After the United States had purchased the territory known as Russian Alaska, Great Britain, Japan, Russia, and the United States all signed the International Fur Seal Treaty in 1911, pledging an end to the sale of sea otter fur. Since then, other marine and environmental protection efforts have continued to prohibit the sale of sea otter fur including the 1972 United States Marine Mammal Protection Act, as well as the Endangered Species Act in 1977. Each environmental protection against the sale and hunt of sea otters and their furs, allows for Alaskan indigenous hunting. Only specific groups of Alaskan native ethnic groups that currently dwell in Alaska are permitted to hunt and use sea otters for subsistence uses as well as for the creation of indigenous group articles.

== History ==

The first European settlement on the island was established in 1799 by Alexander Baranov, the chief manager and first governor of the Russian-American Company for whom the island and Archipelago are named. The island was the center of Russian activity in North America during the period from 1804 to 1867 and was the headquarters of the Russian fur-trading interest. The fur trading consisted of mainly sea otter pelts, fur seal pelts, and fox pelts, but it was mainly sea otter pelts that were obtained from Baranof Island.
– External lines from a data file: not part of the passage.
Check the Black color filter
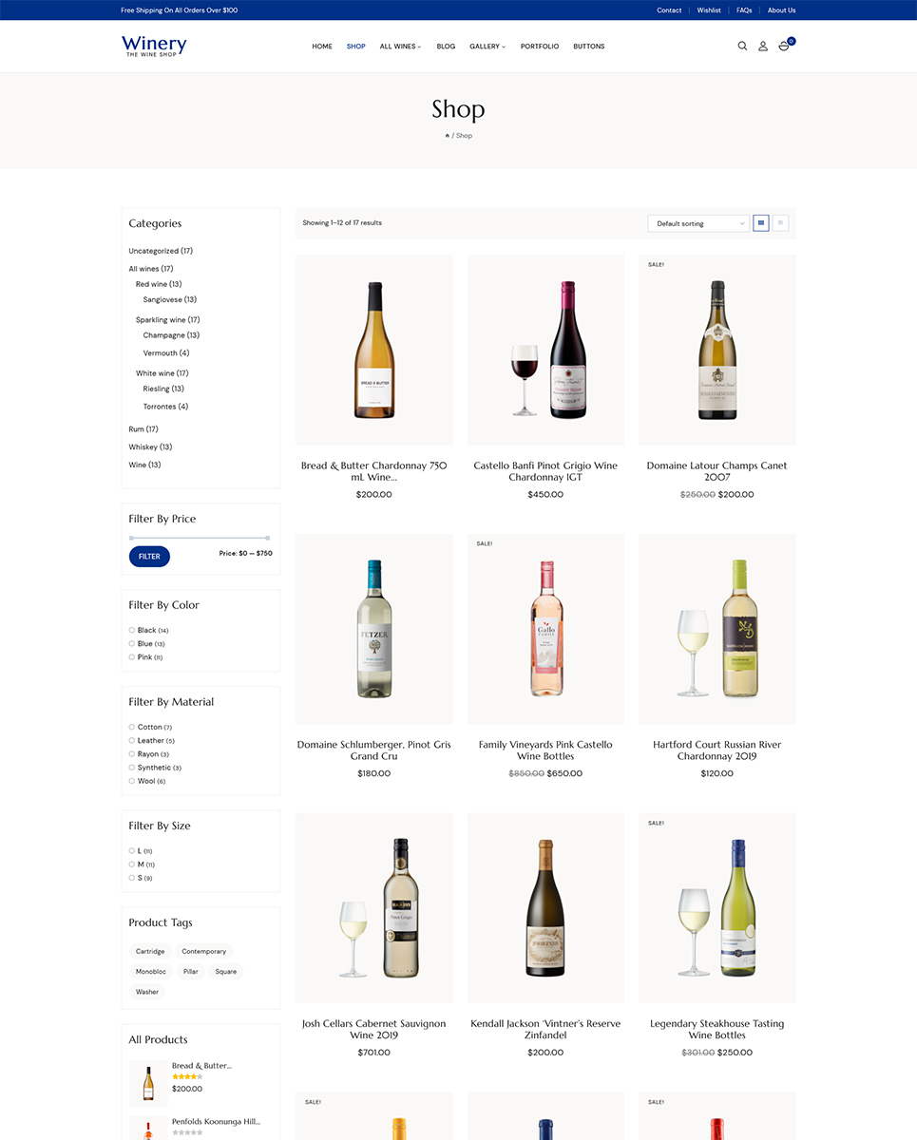Screen dimensions: 917x1140 click(x=132, y=630)
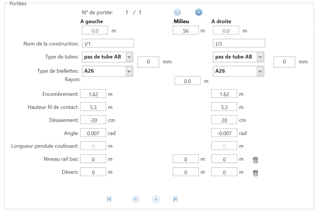Open right Type de tubes dropdown
This screenshot has width=316, height=212.
coord(260,57)
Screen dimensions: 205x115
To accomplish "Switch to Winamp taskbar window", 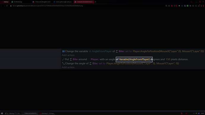I will [x=12, y=114].
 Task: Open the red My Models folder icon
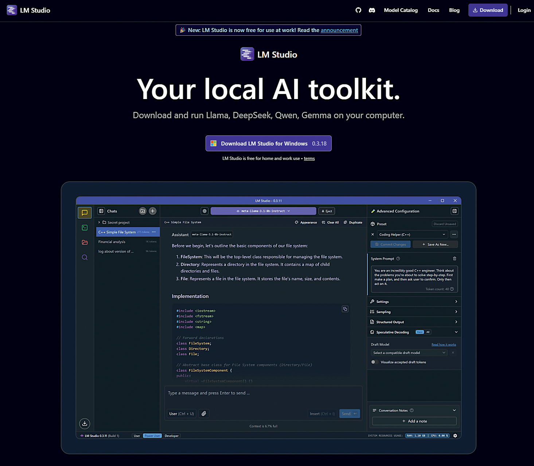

As with many of its previously colonized territories, the Russian government instated a tribute system wherein the heads of Indigenous groups were responsible for paying Russian tribute collectors. Because it is difficult to trap sea otters and Tlingit men, the men of the Indigenous group to Baranof Island, had become skilled at doing so, the Russians chose sea otter pelts as the item of tribute. This secured labor allowed the Russians to establish the Russian-American Company. The Russian American Company was responsible for the governing of Baranof Island and all of Russian Alaska, including the indigenous group, the Tlingits. The Company remained profitable until sea otter and other hunted mammals had their populations severely diminished, and the company could no longer rely on the sale of pelts for profit. During this time, Russia was forced to surrender its war efforts against France and Britain in the Crimean War, which led to significant financial strains for the Russian government. Thus, the Russian Tsar sold the entire territory of Russian-Alaska to the United States government in 1867. The United States government was eager to expand and create a rapport with Russia, so Alaska was purchased at an approximate cost of two cents per acre, or $7.2 million exactly.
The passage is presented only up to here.